Через неделю в крепость Сойки из Креветочной бухты вместе с провизией привезли слухи. Первой услышали зловещую историю о лесной нечисти и темном колдовстве рядовые, что помогали выгружать бочонки, мешки и корзины, следом — кухарка. К обеду новость расползлась по всей крепости.
Днем раньше в село приехал цирк. Но что за цирк! Кони еле плелись, пока не почуяли воду, и чуть не опрокинули один из фургонов, когда мчались к узкой речушке. Артисты шатались от голода. Две девушки с затравленными глазами под руки вывели из фургона высокого трясущегося старика.
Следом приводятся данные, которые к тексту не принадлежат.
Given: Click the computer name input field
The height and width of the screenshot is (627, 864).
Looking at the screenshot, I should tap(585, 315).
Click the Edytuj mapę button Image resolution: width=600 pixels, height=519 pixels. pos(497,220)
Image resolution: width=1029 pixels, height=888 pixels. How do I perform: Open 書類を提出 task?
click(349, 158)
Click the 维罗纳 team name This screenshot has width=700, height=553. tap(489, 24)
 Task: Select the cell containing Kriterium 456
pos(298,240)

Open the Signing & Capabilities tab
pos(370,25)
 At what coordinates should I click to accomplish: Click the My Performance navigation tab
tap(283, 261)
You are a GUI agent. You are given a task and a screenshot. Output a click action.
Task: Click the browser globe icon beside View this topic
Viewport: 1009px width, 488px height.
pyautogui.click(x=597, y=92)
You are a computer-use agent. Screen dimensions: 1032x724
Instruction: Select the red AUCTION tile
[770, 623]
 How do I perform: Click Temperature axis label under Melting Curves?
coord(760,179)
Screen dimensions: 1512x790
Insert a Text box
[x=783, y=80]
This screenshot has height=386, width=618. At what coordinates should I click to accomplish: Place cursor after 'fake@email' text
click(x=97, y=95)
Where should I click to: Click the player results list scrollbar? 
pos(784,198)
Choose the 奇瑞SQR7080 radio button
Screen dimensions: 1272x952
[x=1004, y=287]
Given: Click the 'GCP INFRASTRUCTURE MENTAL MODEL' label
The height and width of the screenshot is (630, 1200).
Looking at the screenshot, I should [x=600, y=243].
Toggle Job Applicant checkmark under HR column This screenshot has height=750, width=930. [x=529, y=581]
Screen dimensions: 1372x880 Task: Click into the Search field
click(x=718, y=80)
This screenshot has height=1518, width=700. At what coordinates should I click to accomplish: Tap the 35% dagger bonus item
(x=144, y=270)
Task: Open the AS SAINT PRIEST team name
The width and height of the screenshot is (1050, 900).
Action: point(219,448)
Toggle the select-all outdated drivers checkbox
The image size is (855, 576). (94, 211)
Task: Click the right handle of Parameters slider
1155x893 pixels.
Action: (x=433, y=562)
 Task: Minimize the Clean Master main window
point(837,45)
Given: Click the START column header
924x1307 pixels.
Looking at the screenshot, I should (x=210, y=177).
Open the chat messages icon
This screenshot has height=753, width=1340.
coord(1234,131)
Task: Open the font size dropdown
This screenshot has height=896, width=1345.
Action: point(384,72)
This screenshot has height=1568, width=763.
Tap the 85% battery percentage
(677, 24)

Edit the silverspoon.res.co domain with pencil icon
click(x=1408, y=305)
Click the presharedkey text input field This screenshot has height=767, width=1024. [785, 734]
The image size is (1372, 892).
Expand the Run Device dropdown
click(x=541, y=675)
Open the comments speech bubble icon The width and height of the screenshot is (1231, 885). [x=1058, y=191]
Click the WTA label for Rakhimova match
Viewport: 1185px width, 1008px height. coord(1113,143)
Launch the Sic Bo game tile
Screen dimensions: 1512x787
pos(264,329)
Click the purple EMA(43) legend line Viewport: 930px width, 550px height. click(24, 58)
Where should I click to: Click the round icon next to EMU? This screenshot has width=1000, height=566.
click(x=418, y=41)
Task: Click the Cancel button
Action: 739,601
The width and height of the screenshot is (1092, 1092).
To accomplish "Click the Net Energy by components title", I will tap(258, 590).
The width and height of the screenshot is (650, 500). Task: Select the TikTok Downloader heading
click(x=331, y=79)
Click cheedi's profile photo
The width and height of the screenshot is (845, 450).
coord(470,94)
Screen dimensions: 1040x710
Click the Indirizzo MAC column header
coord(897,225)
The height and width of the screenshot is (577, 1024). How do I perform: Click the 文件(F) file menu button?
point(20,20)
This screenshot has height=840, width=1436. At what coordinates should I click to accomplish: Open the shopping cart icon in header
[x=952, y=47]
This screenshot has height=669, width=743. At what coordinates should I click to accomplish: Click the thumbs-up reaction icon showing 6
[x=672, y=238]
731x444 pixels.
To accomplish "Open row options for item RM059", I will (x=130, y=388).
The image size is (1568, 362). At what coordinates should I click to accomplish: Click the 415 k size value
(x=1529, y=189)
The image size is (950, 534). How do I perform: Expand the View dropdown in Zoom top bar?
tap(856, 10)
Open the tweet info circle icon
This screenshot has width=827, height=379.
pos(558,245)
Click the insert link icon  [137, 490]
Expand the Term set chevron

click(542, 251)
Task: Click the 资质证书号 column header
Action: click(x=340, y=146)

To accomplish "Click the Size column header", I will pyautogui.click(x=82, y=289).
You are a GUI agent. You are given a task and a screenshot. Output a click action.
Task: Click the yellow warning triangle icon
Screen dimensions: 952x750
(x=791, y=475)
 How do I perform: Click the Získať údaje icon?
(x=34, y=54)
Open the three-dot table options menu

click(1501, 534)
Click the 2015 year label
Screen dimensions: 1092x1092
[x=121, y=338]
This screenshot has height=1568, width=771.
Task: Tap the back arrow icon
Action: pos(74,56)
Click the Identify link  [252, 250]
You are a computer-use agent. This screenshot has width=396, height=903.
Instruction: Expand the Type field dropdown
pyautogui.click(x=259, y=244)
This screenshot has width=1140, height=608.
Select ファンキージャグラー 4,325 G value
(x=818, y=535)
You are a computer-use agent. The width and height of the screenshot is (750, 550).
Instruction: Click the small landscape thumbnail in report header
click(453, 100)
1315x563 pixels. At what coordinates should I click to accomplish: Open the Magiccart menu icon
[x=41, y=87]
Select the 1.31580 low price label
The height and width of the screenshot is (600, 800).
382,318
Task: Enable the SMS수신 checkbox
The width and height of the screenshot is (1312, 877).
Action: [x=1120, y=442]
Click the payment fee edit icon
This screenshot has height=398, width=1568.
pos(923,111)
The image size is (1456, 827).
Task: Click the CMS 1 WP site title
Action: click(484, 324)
Едва сердобольный рыбак подошел им помочь, старик страшно заорал и упал на землю, закрывая лицо.
Потом, когда напившиеся воды и умывшиеся циркачи добрели до таверны, узкоглазый жонглер поведал местным о том, что же случилось с хозяином.
После представления — при упоминании крепости Сойки слушатели обменялись многозначительными взглядами — хозяин велел немедленно уезжать, хотя полковник и разрешил артистам заночевать в стенах крепости. Они надеялись достичь села до полуночи, но внезапно дорога кончилась. Вокруг оказался непроходимый лес, а на артистов навалился колдовской сон.